+++ TEXT UNDER STUDY +++

The COVID-19 situation in Minnesota continues to evolve as Monday's report from the Minnesota Department of Health shows that two more people have died and nearly 500 patients have tested positive for the disease caused by the novel coronavirus.
The newly reported deaths were one person in their 80s and one person in there 90s. One victim was from a long-term care facility and the other lived in a private residence, the Department of Health said. Minnesota's death toll from the virus since mid-March is 1,504 – 1,172 of whom were residents of long-term care or assisted-living facilities.
Eight of the 499 positive tests in Monday's report have been removed for an official tally of 491. Cases are removed for a variety of reasons, including patients being from another state and false positive test results.
The positive cases are the result of 13,937 tests, creating a daily positive test rate of 3.5%. The positive test rates for each day of reporting over the past eight days are:
- Monday: 7.6%
- Tuesday: 10.2%
- Wednesday: 5.9%
- Thursday: 4.6%
- Friday: 2.96%
- Saturday: 5.00%
- Sunday: 5.5%
- Monday: 3.5%
The World Health Organization says that a 14-day positive test rate of below 5 percent is the key to keeping businesses open. Minnesota's 7-day rolling average, as of Sunday's report, was 5.11%, according to Johns Hopkins University.
Coronavirus in Minnesota by the numbers:
- Tests: 768,989 (up from 755,052)

+++ DATASET EXCERPTS +++

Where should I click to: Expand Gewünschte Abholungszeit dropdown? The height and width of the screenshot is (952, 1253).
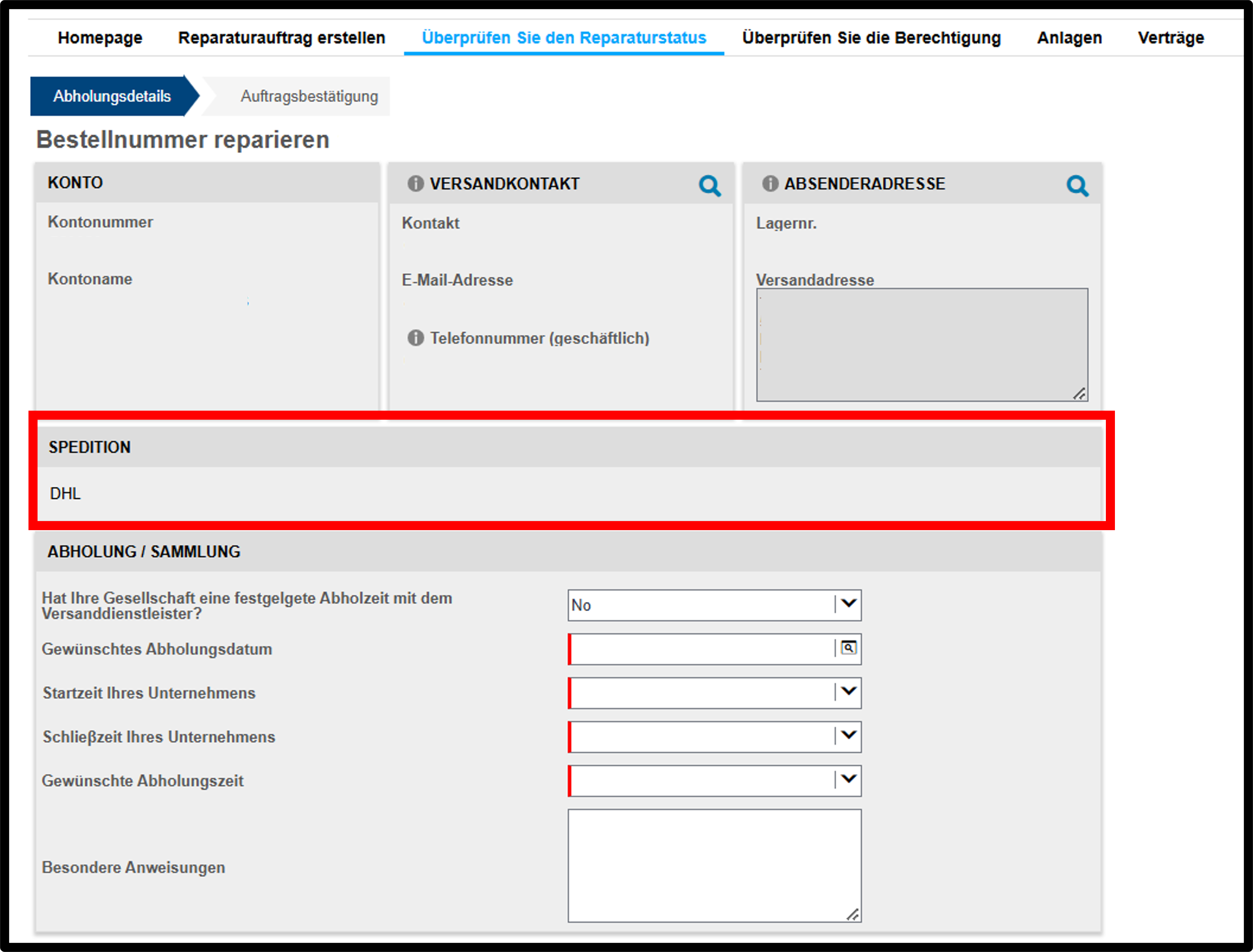715,781
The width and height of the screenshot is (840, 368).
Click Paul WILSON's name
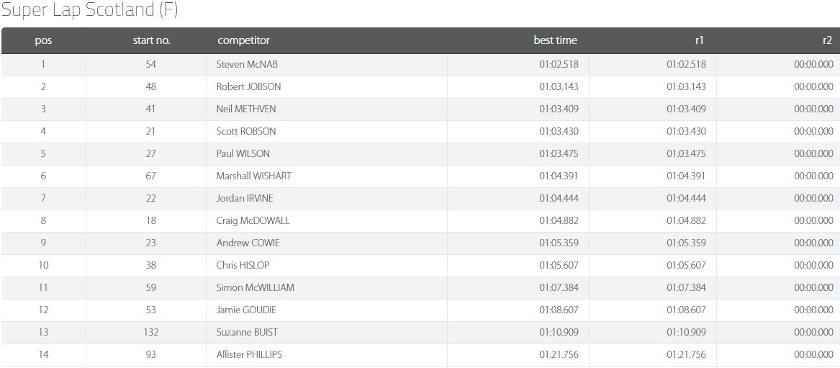243,154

+++

EXERCISE REQUIREMENTS ▸
1. In the Minnesota COVID-19 report, what are the answers to these questions?
(a) How many of the state's deaths since mid-March were residents of long-term care or assisted-living facilities?
(b) How many tests produced the positive cases in Monday's report?
(c) What was Minnesota's 7-day rolling average as of Sunday's report, according to Johns Hopkins University?
2. Echo word for word the part of the Minnesota COVID-19 report that opens with the words containing "Eight of the" and closes with "Johns Hopkins University.".
3. According to the Minnesota COVID-19 report, why can cases be removed from the official positive tally? Answer in one to three sentences.

SOLVED PROBLEMS ▸
1.
(a) 1,172
(b) 13,937
(c) 5.11%

2.
Eight of the 499 positive tests in Monday's report have been removed for an official tally of 491. Cases are removed for a variety of reasons, including patients being from another state and false positive test results.
The positive cases are the result of 13,937 tests, creating a daily positive test rate of 3.5%. The positive test rates for each day of reporting over the past eight days are:
- Monday: 7.6%
- Tuesday: 10.2%
- Wednesday: 5.9%
- Thursday: 4.6%
- Friday: 2.96%
- Saturday: 5.00%
- Sunday: 5.5%
- Monday: 3.5%
The World Health Organization says that a 14-day positive test rate of below 5 percent is the key to keeping businesses open. Minnesota's 7-day rolling average, as of Sunday's report, was 5.11%, according to Johns Hopkins University.

3. Cases are removed for a variety of reasons. These include patients being from another state and false positive test results.